Tuiasosopo signed a minor league contract with the New York Mets on January 27, 2012, and spent the season with the Triple-A Buffalo Bisons. Tuiasosopo signed a minor league contract with the Detroit Tigers on November 21, 2012.
On March 26, 2013, citing an impressive spring that saw Tuiasosopo hit .327 with four home runs and 10 RBIs, Tigers manager Jim Leyland announced that Tuiasosopo had made the major league roster. After a good start to the season, Tuiasosopo landed on the 15-day disabled list (DL) on June 21. He returned from the DL on July 5. On the season, Tuiasosopo appeared in 81 games for the Tigers, hitting .244 with 7 home runs and 30 RBIs, all career highs.

=== Later career (2014–2018) ===
In November 2013, the Arizona Diamondbacks claimed Tuiasosopo off waivers. On March 20, 2014, Tuiasosopo was again claimed off waivers, this time by the Toronto Blue Jays. He was assigned outright to the Triple-A Buffalo Bisons on March 28. On June 12, the Blue Jays traded Tuiasosopo to the Chicago White Sox in exchange for cash considerations.

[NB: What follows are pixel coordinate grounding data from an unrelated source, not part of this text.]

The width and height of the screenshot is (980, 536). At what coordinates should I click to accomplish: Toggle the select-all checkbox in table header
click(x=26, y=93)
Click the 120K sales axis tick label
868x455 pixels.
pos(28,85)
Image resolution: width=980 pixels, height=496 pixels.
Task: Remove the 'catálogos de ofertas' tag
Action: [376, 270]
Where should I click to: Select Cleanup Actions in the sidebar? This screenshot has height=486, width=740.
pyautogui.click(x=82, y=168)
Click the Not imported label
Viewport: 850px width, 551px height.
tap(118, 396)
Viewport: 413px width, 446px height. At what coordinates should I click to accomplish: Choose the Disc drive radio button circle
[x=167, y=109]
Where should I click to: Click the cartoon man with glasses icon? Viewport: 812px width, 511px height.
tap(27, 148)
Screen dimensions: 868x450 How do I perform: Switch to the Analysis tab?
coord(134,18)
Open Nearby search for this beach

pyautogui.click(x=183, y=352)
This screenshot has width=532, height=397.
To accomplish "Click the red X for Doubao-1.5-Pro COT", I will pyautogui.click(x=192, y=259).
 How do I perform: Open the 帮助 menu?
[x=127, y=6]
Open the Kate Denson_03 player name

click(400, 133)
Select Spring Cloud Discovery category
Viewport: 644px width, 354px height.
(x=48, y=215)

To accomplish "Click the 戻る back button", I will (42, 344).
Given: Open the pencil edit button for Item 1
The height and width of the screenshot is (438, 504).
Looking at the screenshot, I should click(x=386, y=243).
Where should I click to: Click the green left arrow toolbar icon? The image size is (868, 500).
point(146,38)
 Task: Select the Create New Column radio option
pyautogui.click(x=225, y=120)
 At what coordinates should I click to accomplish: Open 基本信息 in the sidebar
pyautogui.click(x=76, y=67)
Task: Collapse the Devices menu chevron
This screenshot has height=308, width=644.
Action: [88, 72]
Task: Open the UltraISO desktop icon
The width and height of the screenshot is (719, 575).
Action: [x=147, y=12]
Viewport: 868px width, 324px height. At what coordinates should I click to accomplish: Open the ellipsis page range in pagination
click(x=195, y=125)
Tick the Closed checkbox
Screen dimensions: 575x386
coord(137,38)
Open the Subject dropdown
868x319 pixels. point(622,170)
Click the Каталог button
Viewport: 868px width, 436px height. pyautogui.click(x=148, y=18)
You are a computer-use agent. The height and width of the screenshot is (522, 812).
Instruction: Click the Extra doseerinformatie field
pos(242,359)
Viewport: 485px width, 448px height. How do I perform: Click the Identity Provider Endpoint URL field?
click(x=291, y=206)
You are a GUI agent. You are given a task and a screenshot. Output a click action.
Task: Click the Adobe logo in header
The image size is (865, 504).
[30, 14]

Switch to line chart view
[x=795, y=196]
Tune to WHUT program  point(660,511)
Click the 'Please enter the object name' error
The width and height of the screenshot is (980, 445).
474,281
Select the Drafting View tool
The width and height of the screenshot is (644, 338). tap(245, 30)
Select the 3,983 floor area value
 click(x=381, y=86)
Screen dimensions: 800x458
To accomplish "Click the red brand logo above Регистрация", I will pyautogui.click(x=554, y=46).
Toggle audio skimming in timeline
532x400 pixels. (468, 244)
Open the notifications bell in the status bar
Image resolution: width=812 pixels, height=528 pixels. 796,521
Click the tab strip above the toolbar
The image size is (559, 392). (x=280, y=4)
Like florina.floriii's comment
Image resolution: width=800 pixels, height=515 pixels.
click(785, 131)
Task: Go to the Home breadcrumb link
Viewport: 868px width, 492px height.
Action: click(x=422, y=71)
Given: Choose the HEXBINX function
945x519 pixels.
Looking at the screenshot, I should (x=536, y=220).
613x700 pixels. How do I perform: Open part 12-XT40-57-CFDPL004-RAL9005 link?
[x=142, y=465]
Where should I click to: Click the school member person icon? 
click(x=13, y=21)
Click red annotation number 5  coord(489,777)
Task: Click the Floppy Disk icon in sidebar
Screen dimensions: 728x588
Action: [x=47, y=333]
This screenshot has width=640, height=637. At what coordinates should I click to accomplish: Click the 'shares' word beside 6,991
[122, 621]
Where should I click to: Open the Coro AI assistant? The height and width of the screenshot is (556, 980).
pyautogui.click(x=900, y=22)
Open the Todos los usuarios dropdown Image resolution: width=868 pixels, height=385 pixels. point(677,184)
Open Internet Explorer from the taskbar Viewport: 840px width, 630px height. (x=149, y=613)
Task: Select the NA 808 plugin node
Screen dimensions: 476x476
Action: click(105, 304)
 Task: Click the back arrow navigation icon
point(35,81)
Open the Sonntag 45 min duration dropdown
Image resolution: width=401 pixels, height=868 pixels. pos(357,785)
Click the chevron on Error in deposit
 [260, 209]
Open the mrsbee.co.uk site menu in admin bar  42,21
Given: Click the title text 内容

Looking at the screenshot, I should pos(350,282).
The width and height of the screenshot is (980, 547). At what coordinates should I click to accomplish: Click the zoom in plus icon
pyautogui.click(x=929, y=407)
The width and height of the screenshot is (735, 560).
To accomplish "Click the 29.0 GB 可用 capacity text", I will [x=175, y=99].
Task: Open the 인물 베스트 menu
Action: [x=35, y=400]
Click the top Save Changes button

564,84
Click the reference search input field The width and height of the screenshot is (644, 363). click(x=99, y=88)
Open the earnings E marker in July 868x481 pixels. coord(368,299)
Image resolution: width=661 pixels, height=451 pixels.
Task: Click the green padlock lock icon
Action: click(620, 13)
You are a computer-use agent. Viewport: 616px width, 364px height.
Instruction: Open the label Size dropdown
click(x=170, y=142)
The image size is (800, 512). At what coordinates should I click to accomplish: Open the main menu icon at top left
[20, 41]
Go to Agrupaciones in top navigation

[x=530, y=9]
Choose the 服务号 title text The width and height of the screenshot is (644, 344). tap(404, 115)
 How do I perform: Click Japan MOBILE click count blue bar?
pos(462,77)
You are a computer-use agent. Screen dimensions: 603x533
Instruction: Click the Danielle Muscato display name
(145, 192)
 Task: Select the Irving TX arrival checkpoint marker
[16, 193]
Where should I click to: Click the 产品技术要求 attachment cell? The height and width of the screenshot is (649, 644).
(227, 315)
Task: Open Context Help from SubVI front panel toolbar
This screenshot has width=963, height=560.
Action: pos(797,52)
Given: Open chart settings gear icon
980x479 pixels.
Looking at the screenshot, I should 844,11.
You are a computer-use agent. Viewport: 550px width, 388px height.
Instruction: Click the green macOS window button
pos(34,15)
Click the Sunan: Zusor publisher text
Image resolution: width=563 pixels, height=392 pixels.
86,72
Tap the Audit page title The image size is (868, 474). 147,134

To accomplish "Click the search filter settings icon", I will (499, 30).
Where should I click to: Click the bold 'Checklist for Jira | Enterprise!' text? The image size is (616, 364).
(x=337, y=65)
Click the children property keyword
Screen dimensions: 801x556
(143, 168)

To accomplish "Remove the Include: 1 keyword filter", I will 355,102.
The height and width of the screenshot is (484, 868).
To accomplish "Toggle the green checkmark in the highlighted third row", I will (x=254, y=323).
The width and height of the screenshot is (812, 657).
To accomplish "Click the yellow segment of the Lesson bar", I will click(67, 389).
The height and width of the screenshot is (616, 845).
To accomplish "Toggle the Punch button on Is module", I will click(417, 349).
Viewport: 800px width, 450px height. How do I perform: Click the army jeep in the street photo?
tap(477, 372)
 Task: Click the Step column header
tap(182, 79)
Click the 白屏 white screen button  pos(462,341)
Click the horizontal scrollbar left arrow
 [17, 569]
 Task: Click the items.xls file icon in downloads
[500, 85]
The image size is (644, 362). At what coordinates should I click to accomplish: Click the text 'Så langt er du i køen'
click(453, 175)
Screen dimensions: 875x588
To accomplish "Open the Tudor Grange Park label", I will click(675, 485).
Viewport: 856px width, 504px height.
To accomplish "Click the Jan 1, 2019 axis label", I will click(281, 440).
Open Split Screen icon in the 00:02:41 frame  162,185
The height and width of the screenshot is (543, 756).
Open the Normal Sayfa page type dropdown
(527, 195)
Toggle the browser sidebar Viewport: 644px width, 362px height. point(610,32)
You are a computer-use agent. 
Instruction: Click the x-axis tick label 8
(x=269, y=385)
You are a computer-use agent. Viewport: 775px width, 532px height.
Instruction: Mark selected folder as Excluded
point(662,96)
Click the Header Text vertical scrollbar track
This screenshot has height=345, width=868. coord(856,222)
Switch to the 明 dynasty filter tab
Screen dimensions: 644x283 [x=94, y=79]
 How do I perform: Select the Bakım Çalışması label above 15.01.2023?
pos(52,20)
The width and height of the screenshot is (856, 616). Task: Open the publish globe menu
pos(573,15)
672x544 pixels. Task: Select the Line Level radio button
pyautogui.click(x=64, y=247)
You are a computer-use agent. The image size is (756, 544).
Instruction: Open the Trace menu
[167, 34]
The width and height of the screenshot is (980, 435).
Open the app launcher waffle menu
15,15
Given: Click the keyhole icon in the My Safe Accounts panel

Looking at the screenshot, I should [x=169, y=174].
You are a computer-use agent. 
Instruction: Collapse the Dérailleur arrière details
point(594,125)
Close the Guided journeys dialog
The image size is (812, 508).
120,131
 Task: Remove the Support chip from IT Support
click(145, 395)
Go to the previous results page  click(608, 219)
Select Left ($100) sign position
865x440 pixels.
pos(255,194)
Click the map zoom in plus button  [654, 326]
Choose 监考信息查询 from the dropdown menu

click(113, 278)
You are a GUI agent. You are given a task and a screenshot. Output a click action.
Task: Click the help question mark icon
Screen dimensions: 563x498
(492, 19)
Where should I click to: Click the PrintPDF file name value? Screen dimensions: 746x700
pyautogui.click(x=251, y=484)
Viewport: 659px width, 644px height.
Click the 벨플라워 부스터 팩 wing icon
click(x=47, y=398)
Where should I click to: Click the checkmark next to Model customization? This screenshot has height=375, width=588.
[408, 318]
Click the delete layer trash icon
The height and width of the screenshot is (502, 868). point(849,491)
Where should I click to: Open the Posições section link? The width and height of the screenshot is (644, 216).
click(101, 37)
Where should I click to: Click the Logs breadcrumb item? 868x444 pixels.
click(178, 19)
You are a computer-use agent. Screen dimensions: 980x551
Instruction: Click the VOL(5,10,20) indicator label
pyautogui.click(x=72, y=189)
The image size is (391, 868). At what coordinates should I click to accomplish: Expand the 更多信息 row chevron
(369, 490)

On December 16, 2014, Tuiasosopo signed a minor league contract with the Baltimore Orioles. He was released in March 2015 and returned to the White Sox in April.

On November 24, 2015, Tuiasosopo signed a minor league contract with the Atlanta Braves. In May 2016, Tuiasosopo was promoted to the major leagues by the Braves, making his debut on May 4. He was designated for assignment on May 9 after batting 0-for-3. On October 21, Tuiasosospo re-signed with the Braves on a minor league contract.

Tuiasosopo spent the entire 2017 season in the minors with the Gwinnett Braves of the Triple-A International League, playing in 114 games. On July 20, he made his first career pitching appearance in his 1,243rd minor league game, striking out two batters in a scoreless ninth inning against the Indianapolis Indians at Coolray Field. He elected free agency following the season on November 6, 2017.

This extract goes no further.